Little wonder, the nondescript village on the outskirts of Kalimpong is turning out to be a tourist destination.

“Tourists from cities yearn for peace and quiet. What matters most is the hospitality, something villagers do not need to be taught. They live as a part of the village and come in direct contact with the life and culture of the villagers. Village trails, nature trails and cultural programmes are organised for the guests by the residents,” said Raj Basu, the vice-president of the Association for Conservation and Tourism.

Basu has tried the concept and developed about 12 tourist villages in north Bengal and Sikkim. “Villagers earn money, handicrafts get a market and people are motivated to preserve their culture and identity. Each village earns around Rs 3 lakh every year,” he said.

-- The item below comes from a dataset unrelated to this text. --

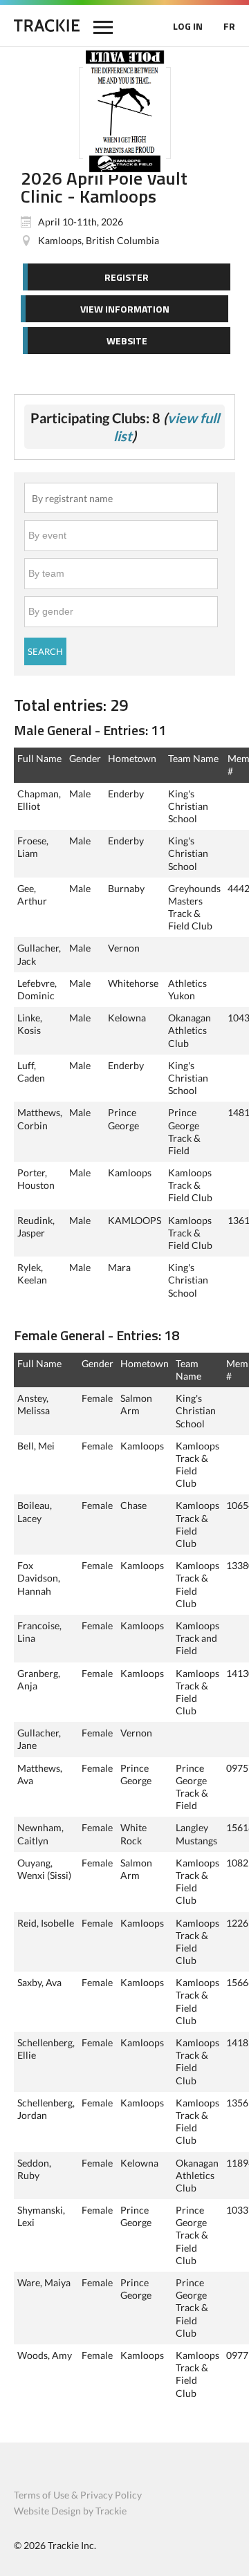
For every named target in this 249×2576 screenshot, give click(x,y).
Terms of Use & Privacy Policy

With pujas round the corner, Basu said, “60 per cent of the villages at Rishap and Gorumara have already been booked. We have been flooded with queries for bookings at other such villages in Soreng, Varshay, Lava, Lolegaon, Karmi, Lataguri, Mangalbari and Rajabhatkhawa.”

Tollywood, too, has come knocking.

Singer-director Anjan Dutta, who shot telefilm Short Cut at Rishap, said from Calcutta: “The experience was marvellous. We had Moonmoon Sen and Raima in our crew and they enjoyed the stay. Rural tourism is the best way to promote the region. Otherwise, the hills will turn into a huge concrete jungle like Darjeeling, a place that was once very close to my heart.”